The Wikimedia Foundation have started working with US professors to enourage their students to create content for Wikipedia, as this Inside HigherEd article outlines. The way they're organising it is interesting. Wikimedia are recruiting student “ambassadors” (or evangelists, I suppose) to act as troubleshooters; one of the problems of teaching with Wikipedia is the editing conventions take a while to learn, and professors are not necessarily experienced enough at Wikipedia editing to handle disputes or disasters in their students’ work. It reads like Wikimedia are training them up from scratch in three-day workshops, but I’m hoping the ambassadors will be largely drawn from the ranks of the active Wikipedia editors already at the school. There’s already a Wikipedia culture of experienced editors volunteering to help newcomers learn the ropes, and this will just be formalising it by shifting it offline. I think the institution should at least provide free pizza for all these volunteer teachers.
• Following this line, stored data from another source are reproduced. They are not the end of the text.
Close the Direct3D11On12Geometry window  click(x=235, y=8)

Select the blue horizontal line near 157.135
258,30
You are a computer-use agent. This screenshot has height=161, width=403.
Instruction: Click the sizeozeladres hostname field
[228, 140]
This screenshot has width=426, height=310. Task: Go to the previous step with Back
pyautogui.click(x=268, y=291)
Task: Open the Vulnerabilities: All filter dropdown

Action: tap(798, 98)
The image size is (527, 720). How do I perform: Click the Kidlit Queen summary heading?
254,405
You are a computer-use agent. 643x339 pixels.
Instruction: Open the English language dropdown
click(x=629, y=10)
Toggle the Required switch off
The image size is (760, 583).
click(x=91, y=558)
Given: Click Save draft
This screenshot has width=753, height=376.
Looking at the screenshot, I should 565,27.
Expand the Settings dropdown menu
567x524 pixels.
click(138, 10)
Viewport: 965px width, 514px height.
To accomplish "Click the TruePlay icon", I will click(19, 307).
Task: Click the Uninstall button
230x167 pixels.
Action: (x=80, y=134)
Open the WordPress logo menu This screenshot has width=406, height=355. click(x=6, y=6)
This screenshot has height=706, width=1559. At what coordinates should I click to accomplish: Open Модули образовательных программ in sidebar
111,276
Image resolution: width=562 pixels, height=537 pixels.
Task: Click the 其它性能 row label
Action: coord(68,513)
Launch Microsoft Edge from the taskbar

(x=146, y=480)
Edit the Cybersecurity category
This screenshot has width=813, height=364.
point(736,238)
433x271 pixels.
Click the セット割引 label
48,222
Also good to see that Wikipedians from around the world will also act as mentors and emergency helpers, to handle deadline crunches when the lecturers aren’t available.

The article gives examples of projects, and it’s clear some of the teachers quoted (and commenting) aren’t very familiar with Wikipedia—they talk about getting to students to write entries offline and submit them, which is not a bad way to get the entire article deleted; far better to get the students involved with editing and gradual collaboration on Wikipedia topics, as they learn the ropes and the writing conventions expected.

Still, this is great news, and even better to hear that Wikimedia are trying to develop a resource kit of guidelines and tools to help teachers use Wikipedia as a teaching tool.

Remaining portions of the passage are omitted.